Dataset entries >>

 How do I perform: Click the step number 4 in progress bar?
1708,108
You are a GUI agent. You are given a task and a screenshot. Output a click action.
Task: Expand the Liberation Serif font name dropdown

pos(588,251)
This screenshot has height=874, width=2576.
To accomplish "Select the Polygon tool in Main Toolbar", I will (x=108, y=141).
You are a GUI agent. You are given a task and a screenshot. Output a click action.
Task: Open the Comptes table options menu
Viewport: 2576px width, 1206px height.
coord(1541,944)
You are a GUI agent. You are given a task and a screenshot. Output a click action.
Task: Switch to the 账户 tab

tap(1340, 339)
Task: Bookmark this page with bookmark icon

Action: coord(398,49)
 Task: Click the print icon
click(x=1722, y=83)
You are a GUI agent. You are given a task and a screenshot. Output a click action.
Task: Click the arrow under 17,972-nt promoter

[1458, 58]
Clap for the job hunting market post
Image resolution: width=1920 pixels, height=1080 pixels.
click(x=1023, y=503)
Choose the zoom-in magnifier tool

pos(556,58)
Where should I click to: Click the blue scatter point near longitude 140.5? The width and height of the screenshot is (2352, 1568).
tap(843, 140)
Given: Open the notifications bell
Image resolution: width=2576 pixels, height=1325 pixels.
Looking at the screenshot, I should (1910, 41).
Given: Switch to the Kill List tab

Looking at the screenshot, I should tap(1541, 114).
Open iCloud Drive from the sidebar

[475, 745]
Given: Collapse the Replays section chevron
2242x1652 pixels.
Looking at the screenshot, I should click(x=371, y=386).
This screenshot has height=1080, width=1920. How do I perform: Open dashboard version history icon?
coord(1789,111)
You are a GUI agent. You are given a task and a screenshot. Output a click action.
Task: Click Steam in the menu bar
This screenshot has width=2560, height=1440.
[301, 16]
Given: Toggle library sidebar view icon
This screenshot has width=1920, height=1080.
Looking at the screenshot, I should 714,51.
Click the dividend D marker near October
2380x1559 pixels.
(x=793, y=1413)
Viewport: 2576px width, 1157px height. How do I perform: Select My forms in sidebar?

Exercise details >> Each entry should be retyped exactly as given.

Result of the task >>
 How do I perform: Click the step number 4 in progress bar?
1708,108
You are a GUI agent. You are given a task and a screenshot. Output a click action.
Task: Expand the Liberation Serif font name dropdown

pos(588,251)
This screenshot has height=874, width=2576.
To accomplish "Select the Polygon tool in Main Toolbar", I will (x=108, y=141).
You are a GUI agent. You are given a task and a screenshot. Output a click action.
Task: Open the Comptes table options menu
Viewport: 2576px width, 1206px height.
coord(1541,944)
You are a GUI agent. You are given a task and a screenshot. Output a click action.
Task: Switch to the 账户 tab

tap(1340, 339)
Task: Bookmark this page with bookmark icon

Action: coord(398,49)
 Task: Click the print icon
click(x=1722, y=83)
You are a GUI agent. You are given a task and a screenshot. Output a click action.
Task: Click the arrow under 17,972-nt promoter

[1458, 58]
Clap for the job hunting market post
Image resolution: width=1920 pixels, height=1080 pixels.
click(x=1023, y=503)
Choose the zoom-in magnifier tool

pos(556,58)
Where should I click to: Click the blue scatter point near longitude 140.5? The width and height of the screenshot is (2352, 1568).
tap(843, 140)
Given: Open the notifications bell
Image resolution: width=2576 pixels, height=1325 pixels.
Looking at the screenshot, I should (1910, 41).
Given: Switch to the Kill List tab

Looking at the screenshot, I should tap(1541, 114).
Open iCloud Drive from the sidebar

[475, 745]
Given: Collapse the Replays section chevron
2242x1652 pixels.
Looking at the screenshot, I should click(x=371, y=386).
This screenshot has height=1080, width=1920. How do I perform: Open dashboard version history icon?
coord(1789,111)
You are a GUI agent. You are given a task and a screenshot. Output a click action.
Task: Click Steam in the menu bar
This screenshot has width=2560, height=1440.
[301, 16]
Given: Toggle library sidebar view icon
This screenshot has width=1920, height=1080.
Looking at the screenshot, I should 714,51.
Click the dividend D marker near October
2380x1559 pixels.
(x=793, y=1413)
Viewport: 2576px width, 1157px height. How do I perform: Select My forms in sidebar?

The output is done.